Acredito que ter baixa visão é mais complicado que ser cego, pois muitas vezes não conseguia ler as provas que, mesmo solicitando letra ampliada, eram minúsculas. Os professores raramente lembravam da minha solicitação, trazendo frustração no momento da realização. Depois de ter ficado cega comecei a realizar as provas oralmente.

Devido a baixa visão não conseguia realizar os trabalhos de Educação Artística como os outros. Nenhuma alternativa era apresentada, bem como nas aulas de Matemática e Educação Física. Depois da perda da visão, não praticava quase nada nas aulas de Educação Artística e não realizava Educação Física.

Nas aulas de Matemática meu irmão adaptava os gráficos com lã e grãos de feijão, conseguindo fazer eu aprender também Física e Química. O que deveria ser proporcionado pelos professores era negligenciado, sendo suprido por meu irmão.

Com a baixa visão não realizava muita leitura de livros, devido a letra dos mesmos ser pequena. Já com a perda da visão minha família realizava a leitura de livros e materiais, pois a escola não possuía livros em braille e somente tive acesso a computador adaptado em casa em 2007. Dessa forma, realizei todo Ensino Médio e Superior com a utilização do braille.

Havia ainda as ocasiões em que, já com a perda total da visão, os professores, sem aviso prévio, apresentavam materiais em vídeo legendado, sem a devida tradução oral dos mesmos. Na época sentia-me entristecida, mas, por não saber me defender e propor alternativas ou exigir meus direitos, mantinha-me passiva.

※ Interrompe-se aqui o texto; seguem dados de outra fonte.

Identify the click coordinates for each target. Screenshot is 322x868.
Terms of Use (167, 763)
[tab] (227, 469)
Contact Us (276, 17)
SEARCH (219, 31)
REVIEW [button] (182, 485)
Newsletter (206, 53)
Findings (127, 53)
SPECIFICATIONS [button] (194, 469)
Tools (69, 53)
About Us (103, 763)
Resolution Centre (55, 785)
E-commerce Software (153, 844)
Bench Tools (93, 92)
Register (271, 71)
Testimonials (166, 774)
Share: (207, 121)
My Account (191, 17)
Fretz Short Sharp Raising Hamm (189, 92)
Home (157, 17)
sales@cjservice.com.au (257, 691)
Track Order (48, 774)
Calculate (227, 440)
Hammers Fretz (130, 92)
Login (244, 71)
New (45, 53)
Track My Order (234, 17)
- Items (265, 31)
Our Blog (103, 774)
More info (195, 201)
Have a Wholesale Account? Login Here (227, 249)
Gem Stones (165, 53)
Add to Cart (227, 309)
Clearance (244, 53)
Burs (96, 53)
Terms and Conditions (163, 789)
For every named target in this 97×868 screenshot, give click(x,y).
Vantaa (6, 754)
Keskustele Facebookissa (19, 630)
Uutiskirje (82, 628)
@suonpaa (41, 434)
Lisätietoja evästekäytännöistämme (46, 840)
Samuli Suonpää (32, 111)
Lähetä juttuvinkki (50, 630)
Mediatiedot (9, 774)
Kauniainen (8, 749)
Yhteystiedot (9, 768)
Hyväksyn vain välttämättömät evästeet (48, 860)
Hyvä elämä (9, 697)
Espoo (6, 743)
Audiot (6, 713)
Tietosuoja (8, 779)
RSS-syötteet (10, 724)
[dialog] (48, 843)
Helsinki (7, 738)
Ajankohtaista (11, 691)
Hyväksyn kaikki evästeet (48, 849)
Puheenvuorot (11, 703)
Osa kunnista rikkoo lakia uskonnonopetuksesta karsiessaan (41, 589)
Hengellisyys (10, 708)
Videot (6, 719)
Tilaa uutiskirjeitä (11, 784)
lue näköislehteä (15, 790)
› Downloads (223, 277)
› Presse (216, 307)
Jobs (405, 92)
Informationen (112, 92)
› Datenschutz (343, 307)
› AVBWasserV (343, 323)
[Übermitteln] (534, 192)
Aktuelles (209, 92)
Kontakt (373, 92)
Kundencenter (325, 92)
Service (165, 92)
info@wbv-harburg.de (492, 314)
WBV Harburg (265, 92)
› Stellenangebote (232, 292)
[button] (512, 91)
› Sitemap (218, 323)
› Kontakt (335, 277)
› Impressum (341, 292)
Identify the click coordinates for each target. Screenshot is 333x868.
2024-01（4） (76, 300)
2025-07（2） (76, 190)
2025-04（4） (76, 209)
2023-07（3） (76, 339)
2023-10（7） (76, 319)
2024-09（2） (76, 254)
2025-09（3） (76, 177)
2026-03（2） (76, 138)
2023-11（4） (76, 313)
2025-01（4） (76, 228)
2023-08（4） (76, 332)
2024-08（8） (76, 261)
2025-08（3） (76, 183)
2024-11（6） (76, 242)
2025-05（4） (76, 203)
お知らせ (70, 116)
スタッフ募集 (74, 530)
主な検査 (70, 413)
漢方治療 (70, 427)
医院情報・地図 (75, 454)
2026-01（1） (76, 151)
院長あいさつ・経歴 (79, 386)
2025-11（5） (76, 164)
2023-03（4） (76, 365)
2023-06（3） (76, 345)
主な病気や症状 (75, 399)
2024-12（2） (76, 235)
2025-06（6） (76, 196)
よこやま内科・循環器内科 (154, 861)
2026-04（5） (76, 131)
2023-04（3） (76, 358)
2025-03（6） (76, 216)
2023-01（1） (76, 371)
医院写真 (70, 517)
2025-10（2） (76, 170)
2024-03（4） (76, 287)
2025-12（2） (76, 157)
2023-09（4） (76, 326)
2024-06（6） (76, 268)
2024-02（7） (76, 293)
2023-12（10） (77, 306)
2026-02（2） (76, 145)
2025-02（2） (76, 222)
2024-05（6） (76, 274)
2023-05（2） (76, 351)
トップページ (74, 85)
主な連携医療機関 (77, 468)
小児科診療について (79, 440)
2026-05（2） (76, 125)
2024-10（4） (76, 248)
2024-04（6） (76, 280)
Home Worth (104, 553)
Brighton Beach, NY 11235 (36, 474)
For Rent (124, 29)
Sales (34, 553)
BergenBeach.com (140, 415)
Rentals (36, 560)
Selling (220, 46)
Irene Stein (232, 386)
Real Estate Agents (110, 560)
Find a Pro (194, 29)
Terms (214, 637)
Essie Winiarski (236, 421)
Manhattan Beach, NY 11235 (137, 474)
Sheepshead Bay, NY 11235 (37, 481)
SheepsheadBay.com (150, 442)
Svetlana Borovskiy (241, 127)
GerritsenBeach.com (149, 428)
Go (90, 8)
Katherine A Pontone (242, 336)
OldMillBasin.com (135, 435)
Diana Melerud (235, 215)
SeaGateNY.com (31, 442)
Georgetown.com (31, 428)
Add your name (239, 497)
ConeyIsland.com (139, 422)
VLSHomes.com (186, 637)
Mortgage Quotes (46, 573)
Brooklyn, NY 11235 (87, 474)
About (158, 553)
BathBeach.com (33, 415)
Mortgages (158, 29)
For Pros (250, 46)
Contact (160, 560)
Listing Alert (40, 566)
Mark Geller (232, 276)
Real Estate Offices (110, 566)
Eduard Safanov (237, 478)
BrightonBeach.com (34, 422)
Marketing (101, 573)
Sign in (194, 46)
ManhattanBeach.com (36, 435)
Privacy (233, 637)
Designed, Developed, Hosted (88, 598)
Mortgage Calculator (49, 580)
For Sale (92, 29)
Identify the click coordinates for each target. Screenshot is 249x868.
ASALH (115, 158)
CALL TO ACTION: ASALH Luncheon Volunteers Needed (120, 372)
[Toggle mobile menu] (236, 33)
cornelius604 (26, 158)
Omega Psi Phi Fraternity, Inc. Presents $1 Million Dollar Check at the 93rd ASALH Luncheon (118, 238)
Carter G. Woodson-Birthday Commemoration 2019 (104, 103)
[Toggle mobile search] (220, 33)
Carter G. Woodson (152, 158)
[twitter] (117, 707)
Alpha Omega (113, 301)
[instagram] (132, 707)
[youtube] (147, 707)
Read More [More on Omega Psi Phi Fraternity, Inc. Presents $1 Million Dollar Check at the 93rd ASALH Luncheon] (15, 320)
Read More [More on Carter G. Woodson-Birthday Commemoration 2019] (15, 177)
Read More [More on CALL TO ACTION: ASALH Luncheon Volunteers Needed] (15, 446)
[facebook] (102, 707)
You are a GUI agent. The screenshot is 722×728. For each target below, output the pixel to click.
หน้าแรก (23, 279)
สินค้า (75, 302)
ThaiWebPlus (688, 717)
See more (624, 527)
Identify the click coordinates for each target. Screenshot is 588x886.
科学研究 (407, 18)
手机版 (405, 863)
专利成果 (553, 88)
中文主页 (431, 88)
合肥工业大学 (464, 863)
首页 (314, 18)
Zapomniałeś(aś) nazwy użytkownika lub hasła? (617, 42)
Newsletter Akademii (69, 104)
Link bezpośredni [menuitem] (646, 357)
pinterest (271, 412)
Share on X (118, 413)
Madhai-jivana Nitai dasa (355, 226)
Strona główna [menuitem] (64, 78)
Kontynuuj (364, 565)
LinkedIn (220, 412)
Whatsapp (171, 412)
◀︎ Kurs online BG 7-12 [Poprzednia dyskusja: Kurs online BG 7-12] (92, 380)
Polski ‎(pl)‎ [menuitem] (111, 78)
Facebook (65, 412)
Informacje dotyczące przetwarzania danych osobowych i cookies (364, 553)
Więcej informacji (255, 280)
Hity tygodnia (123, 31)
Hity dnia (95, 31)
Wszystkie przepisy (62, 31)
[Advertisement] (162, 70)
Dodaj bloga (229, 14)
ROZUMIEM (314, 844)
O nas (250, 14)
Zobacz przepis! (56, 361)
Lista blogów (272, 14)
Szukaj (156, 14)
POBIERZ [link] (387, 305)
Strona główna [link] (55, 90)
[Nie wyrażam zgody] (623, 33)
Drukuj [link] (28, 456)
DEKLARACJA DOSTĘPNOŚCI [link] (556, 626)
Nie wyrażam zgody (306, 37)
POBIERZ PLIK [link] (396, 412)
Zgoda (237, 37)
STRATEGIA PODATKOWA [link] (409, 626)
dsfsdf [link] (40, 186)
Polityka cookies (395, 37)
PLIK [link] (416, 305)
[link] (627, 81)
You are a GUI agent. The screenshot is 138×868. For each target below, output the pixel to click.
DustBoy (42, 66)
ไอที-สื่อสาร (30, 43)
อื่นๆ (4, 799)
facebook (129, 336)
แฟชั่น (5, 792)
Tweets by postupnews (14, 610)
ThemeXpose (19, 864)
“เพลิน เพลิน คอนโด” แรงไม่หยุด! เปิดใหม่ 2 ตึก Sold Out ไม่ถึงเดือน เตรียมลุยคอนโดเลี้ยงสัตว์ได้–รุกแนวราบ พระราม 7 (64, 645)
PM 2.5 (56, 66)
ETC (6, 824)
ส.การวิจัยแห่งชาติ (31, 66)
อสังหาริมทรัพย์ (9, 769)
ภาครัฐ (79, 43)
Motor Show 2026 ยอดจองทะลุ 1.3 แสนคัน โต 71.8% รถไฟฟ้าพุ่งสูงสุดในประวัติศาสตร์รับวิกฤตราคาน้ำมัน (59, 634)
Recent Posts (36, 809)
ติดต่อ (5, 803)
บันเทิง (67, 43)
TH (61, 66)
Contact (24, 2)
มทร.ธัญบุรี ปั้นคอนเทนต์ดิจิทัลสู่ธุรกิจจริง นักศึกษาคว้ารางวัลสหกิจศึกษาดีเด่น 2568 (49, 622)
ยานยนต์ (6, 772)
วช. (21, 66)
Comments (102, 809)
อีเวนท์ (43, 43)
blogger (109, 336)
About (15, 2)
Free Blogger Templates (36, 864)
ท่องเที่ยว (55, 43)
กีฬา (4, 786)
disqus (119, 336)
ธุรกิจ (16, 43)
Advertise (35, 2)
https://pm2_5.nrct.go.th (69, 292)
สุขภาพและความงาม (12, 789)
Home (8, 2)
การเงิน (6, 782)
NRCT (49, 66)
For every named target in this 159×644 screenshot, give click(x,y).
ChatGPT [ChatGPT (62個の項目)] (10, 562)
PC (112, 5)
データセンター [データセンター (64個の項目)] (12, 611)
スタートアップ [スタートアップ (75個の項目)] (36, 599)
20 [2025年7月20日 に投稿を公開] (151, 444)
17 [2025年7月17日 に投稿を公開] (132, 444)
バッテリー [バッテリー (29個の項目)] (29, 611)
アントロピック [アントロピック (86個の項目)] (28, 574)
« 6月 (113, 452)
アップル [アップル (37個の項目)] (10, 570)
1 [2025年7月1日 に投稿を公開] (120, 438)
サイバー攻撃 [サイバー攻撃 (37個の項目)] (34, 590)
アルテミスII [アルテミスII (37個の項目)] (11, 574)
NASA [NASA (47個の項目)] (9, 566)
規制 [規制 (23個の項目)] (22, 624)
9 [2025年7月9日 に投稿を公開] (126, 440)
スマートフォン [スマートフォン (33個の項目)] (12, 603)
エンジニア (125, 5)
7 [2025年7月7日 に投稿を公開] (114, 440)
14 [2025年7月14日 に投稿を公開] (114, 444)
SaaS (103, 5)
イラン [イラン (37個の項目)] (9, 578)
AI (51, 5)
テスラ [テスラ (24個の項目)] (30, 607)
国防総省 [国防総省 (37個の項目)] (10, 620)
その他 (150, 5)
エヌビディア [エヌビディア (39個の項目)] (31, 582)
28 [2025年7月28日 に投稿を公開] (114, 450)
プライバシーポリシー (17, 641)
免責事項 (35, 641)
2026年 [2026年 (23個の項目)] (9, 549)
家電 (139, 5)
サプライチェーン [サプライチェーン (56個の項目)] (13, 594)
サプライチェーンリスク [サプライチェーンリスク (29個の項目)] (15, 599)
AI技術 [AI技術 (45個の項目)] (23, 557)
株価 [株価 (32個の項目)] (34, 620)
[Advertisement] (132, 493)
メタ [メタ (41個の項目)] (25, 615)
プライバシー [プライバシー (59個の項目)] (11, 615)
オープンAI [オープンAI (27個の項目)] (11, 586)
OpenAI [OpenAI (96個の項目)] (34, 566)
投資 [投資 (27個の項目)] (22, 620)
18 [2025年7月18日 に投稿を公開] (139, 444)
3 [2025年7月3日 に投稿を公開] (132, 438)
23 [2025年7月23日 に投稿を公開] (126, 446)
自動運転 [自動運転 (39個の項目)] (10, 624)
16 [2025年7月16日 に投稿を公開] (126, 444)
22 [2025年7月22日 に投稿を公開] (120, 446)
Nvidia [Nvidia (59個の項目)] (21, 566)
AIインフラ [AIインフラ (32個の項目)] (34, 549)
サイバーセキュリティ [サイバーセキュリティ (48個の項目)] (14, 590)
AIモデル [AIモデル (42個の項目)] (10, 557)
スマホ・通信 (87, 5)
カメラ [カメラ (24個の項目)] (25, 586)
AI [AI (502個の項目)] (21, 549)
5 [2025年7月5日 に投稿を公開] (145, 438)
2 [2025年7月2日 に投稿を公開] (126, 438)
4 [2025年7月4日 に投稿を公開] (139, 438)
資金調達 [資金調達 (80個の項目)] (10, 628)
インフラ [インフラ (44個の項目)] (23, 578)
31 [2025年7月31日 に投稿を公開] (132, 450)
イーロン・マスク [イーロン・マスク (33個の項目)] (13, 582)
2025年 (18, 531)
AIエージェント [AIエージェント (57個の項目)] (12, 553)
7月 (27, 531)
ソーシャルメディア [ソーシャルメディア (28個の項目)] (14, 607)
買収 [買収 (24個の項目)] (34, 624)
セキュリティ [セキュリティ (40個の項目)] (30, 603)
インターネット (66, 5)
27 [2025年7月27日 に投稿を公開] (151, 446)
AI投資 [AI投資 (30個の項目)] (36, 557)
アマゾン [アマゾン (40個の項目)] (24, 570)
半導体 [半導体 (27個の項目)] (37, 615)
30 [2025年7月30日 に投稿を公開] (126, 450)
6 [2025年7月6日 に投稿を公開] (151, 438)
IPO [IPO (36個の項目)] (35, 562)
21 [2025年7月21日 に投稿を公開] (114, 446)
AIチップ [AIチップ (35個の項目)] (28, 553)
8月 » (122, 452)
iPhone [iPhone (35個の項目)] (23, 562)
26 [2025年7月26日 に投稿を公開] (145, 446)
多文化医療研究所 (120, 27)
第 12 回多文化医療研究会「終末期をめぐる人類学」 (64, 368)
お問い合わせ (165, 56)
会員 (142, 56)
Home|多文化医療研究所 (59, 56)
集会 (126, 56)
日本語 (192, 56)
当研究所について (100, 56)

Em 2001 meus pais mobilizaram os pais de outros cegos e foram a luta para a criação da sala de recursos para atender as necessidades dos cegos em Giruá onde morava, pois para aprender a escrita braille tive que me deslocar a Ijuí. Conseguimos criar em Giruá também a Associação dos Deficientes Visuais.

Atualmente, Giruá possui o centro de reabilitação de baixa visão e cegueira, com profissionais qualificados para ensinar braille, orientação e mobilidade, técnicas da vida diária e estimulação precóce, oferecendo atendimento a todos os cegos da região.

Durante a graduação consegui que fosse criada na Unijuí a sala de apoio aos deficientes visuais a qual oferecia auxílio através de monitoras que faziam a leitura de livros e materiais, pois a universidade não possuía computador adaptado, nem livros em braile.

Enfim, depois que perdi a visão me senti melhor estudando, pois não havia mais dúvida de minha deficiência. Com a baixa visão era um sofrimento: os professores não entendiam meu problema e as necessidades que tinha. Devido minha falta de experiência sofria calada com os abusos dos educadores. Posteriormente, com a cegueira, aprendi que precisamos correr atrás de nossos direitos e mostrar que temos capacidade para atingir nossos objetivos apenas utilizando materiais específicos a nossa deficiência.”